Cybernetic Smithy
It’s always a pleasure to read James Joyce’s Portrait of the Artist as a Young Man . On Monday, in my survey of Twentieth-century English Literature , we finished our discussion of Portrait , examining closely the end passage where the narrator’s point of view collapses into Stephen Dedalus’s own (or in an alternative reading where Dedalus’s powers of observation as manifest in his journal overtake the very narrative in which it is figured.)
As with the near half-dozen non-prostitute females Dedalus encounters throughout the novel and to whom he is erotically drawn, at the end of the novel Dedalus stiffly responds to the point of rebuff a young woman’s cordial tactics. Dedalus explains
15 April: Met her today pointblank in Grafton Street. The crowd brought us together. We both stopped. She asked me why I never came, said she had all sorts of stories about me. This was only to gain time. Asked me, was I writing poems? About whom? I asked her. This confused her more and I felt sorry and mean. Turned off that valve at once and opened the spiritual-heroic refrigerating apparatus, invented and patented in all countries by Dante Alighieri. (274-75) Portrait of the Artist as a Young Man. New York: Penguin 1964.)

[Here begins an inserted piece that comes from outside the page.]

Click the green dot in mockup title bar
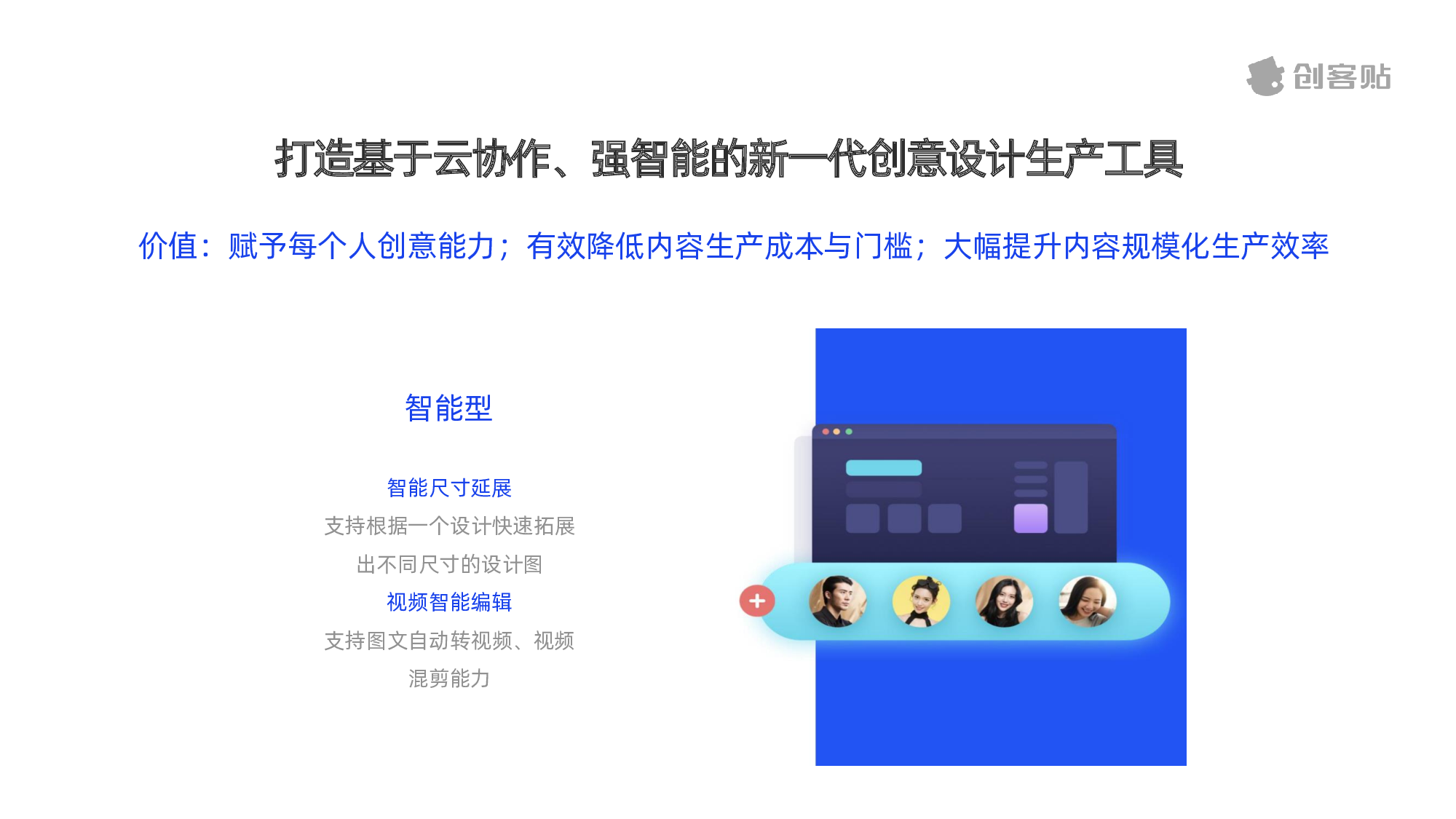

The remainder of the entry ironically characterizes their interaction as a 𠇏riendly” one.
What is interesting to me, besides the inability of Dedalus to communicate openly and directly with someone to whom he is attracted, is the fact that he places the act of writerly sublimation inside the domain of the cybernetic. Dante’s extraordinary unconsummated love for Beatrice is for Dedalus a patented mechanism, a “valve” that controls flows through a hydraulic “refrigerating apparatus.”
Portrait can be read not only as the coming-of-age of an artist, but also as the partial cybernation of the same. When Dedalus writes that he will “forge in the smithy of [his] soul the uncreated conscience of [his] race” he tropes his very soul as a technical process, a smithy. His exhortation of “Old father, old artificer,” establishes a genealogy not of sanguinity but of artisanship. The “father” Dedalus invokes is not Simon, his birth father, but the Athenian “artificer,” architect, sculptor, and inventor Daedalus, the novel’s final sentence a gesture toward a cyberneticist genealogy.
While only a few moments in this novel, their coming as they do at the end strongly suggests just how Modern Joyce’s sense of artistic becoming is.